● CONSIGNE
Recopiez fidèlement le passage du texte sur l'OMC qui commence par les mots contenant « En Egypte, les » et s'achève sur « d’une impasse partielle. ».

● TEXTE PROPOSÉ
+--

En Egypte, les procédures nécessaires à la ratification de cet accord n’ont pas encore été prises. Cependant, de nombreux Etats membres ont achevé la procédure de ratification, ce qui démontre que le processus de négociation se poursuit malgré certains défis.

Bien que de nouvelles ententes aient été conclues, d’autres dossiers de négociation sont au point mort. Par exemple, les négociations concernant l’accord sur l’agriculture se poursuivent depuis plus de 25 ans et n’ont guère progressé. En plus, les négociations sur les services se heurtent à certains obstacles, mais il s’agit d’une impasse partielle.

— Quel sera l’impact de cet accord sur le commerce s’il est approuvé ?

— L’accord sur l’agriculture est l’un des plus importants de l’OMC. Son impact est important sur le commerce des produits agricoles. Par conséquent, l’impasse dans laquelle s’enlisent les négociations à ce sujet représente un défi majeur pour l’organisation.

Je pense que la conclusion de cet accord relancerait l’OMC, qui souffre d’une impasse fonctionnelle depuis un certain temps. Toutefois, un autre aspect inquiétant est la déception des pays en développement de ne pas avoir atteint les objectifs de développement auxquels ils aspiraient par le biais de cette organisation. L’absence d’une définition claire du développement à l’OMC est un obstacle majeur. Il est vrai que l’Accord de Marrakech instituant l’OMC parle de l’amélioration des niveaux de vie et de l’augmentation de la part des pays en développement dans le commerce, mais il ne dispose pas de mécanismes clairs pour atteindre ces objectifs. Lorsque l’OMC a cherché à répondre à la question de la classification des pays, elle s’est appuyée sur une simple division en pays développés, en développement et moins avancés. Toutefois, cette classification, bien que simplifiée, ne répondait pas aux besoins des pays en développement, en particulier en ce qui concerne la question de la redéfinition de la notion de développement en fonction de leur situation.

Le développement n’est pas seulement une classification, mais un processus dynamique qui nécessite une redéfinition constante. A un certain moment de l’Histoire, l’idée de diviser les pays en ces catégories s’est figée, ne prenant pas en compte les changements et les évolutions qui se produisaient dans les pays en développement.

La Corée du Sud avait du mal à sortir d’une situation économique difficile, alors que la Chine n’avait pas encore adhéré à l’OMC. Aujourd’hui, après avoir réalisé des bonds considérables dans son économie, la Corée du Sud cherche unilatéralement à passer du stade des pays en développement à celui des pays développés.

+--

● EXTRAIT DE DONNÉES
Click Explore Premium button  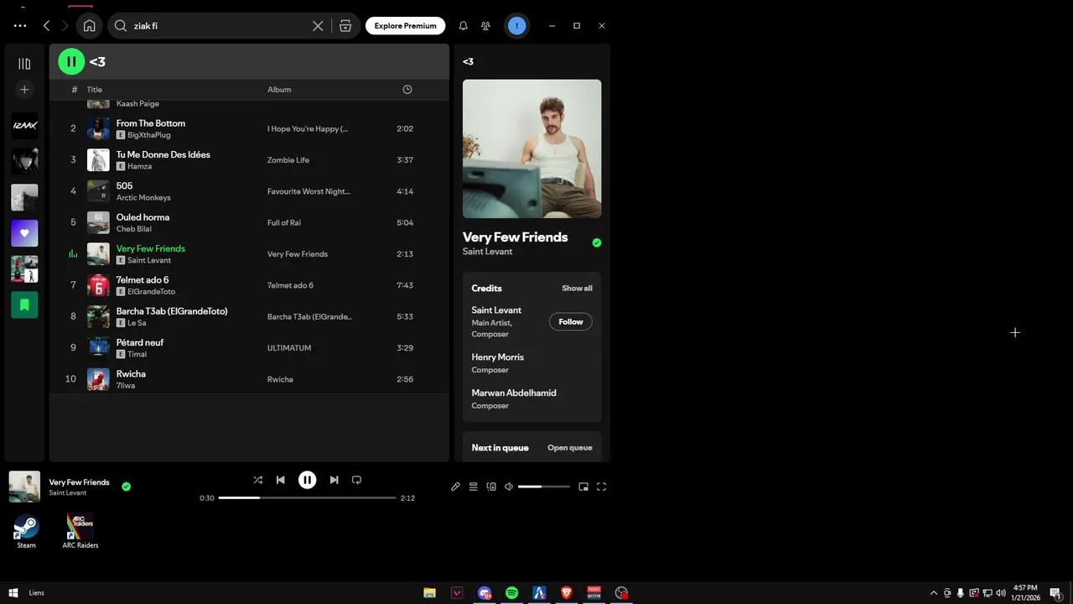[x=405, y=26]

+--

● CORRIGÉ
En Egypte, les procédures nécessaires à la ratification de cet accord n’ont pas encore été prises. Cependant, de nombreux Etats membres ont achevé la procédure de ratification, ce qui démontre que le processus de négociation se poursuit malgré certains défis.

Bien que de nouvelles ententes aient été conclues, d’autres dossiers de négociation sont au point mort. Par exemple, les négociations concernant l’accord sur l’agriculture se poursuivent depuis plus de 25 ans et n’ont guère progressé. En plus, les négociations sur les services se heurtent à certains obstacles, mais il s’agit d’une impasse partielle.